Bill Wood stepped away from the music industry machine around 1991, walked off into ordinary life, and came back in 2007 with an album called Take It. Since then he has released seven records on his own terms, refusing to chase the pop formula that defined his work in the 1980s. Before any of that, he was the lead vocalist for Juno-nominated band EyeEye, and the roots of his current band stretch back even further than that. He and bassist and producer Mark Shannon have been making music together since the early 1970s, the kind of friendship Wood describes as being like brothers. Together with guitarist Chris Bennett, whose tasteful soloing has drawn comparisons to Mike Campbell of Tom Petty’s band, and drummer Dino Naccarato, the Woodies have now been playing together for fifteen years.
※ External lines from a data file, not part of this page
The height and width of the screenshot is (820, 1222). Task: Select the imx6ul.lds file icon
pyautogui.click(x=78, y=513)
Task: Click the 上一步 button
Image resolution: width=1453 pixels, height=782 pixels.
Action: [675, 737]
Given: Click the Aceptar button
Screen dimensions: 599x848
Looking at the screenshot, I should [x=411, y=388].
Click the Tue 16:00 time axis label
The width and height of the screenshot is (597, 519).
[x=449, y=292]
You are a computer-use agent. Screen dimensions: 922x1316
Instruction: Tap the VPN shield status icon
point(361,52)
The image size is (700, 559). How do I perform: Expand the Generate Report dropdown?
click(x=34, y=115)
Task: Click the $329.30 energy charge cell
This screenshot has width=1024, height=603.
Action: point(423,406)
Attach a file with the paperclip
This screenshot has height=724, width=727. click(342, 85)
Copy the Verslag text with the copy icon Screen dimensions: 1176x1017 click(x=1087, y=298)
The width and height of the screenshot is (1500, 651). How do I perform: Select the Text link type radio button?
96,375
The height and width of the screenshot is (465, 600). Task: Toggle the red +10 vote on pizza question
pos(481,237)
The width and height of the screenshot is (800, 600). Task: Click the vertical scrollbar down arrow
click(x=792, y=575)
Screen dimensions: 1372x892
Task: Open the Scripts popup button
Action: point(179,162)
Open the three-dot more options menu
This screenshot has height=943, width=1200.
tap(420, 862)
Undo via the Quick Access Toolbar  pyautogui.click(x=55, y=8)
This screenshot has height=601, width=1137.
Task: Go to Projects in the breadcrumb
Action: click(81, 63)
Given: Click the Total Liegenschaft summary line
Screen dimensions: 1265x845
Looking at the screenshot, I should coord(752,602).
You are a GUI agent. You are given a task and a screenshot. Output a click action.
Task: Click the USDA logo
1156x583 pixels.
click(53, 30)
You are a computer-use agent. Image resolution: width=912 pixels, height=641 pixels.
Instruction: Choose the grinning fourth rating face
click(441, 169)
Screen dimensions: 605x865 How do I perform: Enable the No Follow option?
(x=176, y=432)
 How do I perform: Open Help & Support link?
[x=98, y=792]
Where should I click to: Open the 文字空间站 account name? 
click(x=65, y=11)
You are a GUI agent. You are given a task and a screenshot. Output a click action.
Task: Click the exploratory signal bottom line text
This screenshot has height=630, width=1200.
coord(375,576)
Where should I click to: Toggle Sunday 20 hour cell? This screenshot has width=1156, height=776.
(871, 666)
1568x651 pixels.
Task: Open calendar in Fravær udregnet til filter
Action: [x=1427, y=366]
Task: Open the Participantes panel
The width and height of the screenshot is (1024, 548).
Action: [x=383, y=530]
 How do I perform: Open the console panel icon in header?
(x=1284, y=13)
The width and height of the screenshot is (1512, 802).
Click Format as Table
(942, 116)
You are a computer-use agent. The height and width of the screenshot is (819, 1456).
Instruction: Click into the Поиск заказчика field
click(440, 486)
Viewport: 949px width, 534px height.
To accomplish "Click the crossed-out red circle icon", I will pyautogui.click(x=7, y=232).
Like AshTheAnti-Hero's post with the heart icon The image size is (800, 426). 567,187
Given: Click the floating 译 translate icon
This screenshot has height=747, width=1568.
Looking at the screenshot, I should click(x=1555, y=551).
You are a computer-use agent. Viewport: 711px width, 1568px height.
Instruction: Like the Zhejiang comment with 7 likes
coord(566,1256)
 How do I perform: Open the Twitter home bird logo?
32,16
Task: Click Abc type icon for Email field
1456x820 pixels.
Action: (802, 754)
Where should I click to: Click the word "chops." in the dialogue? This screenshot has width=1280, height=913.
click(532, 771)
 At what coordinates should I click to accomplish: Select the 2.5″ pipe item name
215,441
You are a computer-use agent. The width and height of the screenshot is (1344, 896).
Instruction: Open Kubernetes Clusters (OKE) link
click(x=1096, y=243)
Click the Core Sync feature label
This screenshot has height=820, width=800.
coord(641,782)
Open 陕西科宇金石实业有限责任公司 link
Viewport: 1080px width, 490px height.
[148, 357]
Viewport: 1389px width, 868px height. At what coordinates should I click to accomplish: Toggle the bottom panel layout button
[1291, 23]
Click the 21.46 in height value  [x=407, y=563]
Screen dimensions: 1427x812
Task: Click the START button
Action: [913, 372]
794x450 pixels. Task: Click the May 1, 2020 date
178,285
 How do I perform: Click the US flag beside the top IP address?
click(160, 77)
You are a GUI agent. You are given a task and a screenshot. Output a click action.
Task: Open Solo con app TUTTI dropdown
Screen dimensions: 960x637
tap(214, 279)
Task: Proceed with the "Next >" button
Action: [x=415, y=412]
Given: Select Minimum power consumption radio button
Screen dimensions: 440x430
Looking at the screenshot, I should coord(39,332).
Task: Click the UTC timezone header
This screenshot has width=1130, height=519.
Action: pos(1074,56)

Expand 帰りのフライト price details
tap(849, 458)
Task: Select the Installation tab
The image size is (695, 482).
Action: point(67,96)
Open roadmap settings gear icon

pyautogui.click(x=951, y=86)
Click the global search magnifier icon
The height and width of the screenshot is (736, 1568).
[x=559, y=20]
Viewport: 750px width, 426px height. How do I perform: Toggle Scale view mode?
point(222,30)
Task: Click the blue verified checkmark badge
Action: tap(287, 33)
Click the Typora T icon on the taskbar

Same Old Hurt arrives six years after their last record, and Wood has been candid about why now felt like the right time. “I’m definitely not getting any younger, and the band has been playing together for 15 years,” he said. “I love my band, and it felt like the right time to honor everyone’s efforts with a full album, as opposed to the single releases I’ve been putting out over the last few years.” The nine-track record splits cleanly into two sides, the first running from “Dance All Night” through “Liquor Store,” the second shifting tone from “Wasting Time” through to the closer, “It’s My Show.” Check out the track by track below!
Track by Track
1. Dance All Night With Me
Wood has said plainly that this one exists purely for fun and entertainment, and there is nothing wrong with that. It opens the record with warmth and a seductive charm that proves, even on an album largely about old wounds, there is still plenty of room left for joy.
2. Same Old Hurt
The title track is the album’s emotional anchor, and Wood describes it as being about life’s pain and challenges in the broadest sense. “As a band, I think we’re survivors, and as an artist, I know I’m a survivor,” he said. “I’ve gone through many different incarnations throughout my career, but I’m still here.” That sense of hard-won endurance comes through in every line.
3. Lightning In A Jar
One of three songs Wood specifically pointed to as capturing the album’s balance of energy, nostalgia, and introspection. The title fits that description well, an attempt to hold onto something electric and fleeting before it slips away for good.
4. Burn Inside
Wood places this one alongside the title track as one of the record’s more introspective moments. It ignites with real intensity, channeling genuine emotion into something that feels urgent rather than performed, with Chris Bennett’s guitar work giving the track its sharpest edges.
5. Liquor Store
The closing track on the album’s first side, rounding out a run that the Indie Dock Music Blog described as a sequence announcing its intentions with the confidence of a band that has nothing left to prove. It carries the same grounded, specific storytelling that defines Wood’s best writing.
6. Wasting Time
Wood has grouped this one with “Dance All Night With Me” as a song meant simply for fun, a deliberate change of pace before the album’s back half turns more reflective. It opens the second side with the kind of loose energy that keeps the record from ever feeling too heavy.
7. I Remember Everything
Wood has explained this track directly: it is about becoming a little forgetful with age, a wry and honest way to think about memory rather than a purely sentimental one. That self-aware humor running underneath the nostalgia is exactly what makes it one of the album’s more quietly clever moments.
8. It’s Enough
A title that suggests acceptance after a record’s worth of struggle and reflection, the decision to call something sufficient rather than keep reaching for more. It fits naturally into the album’s back half as a moment of hard-won peace.
9. It’s My Show
The closer brings the record home on a note of ownership, a fitting way to end an album that Wood made, in his own words, out of love and appreciation for his band. After fifteen years together and six years since their last release, claiming the stage outright feels completely earned.
Final Thoughts
Same Old Hurt is the work of a band that stopped trying to prove anything a long time ago and just kept showing up for each other instead. Mark Shannon’s production keeps the sound rooted in roots rock tradition without ever feeling like a museum piece, and Wood’s songwriting carries the quiet authority of someone who has lived every line he’s singing. This is a deeply human record from one of Canada’s most quietly formidable outfits, made by people who know exactly who they are and who they’re making it for.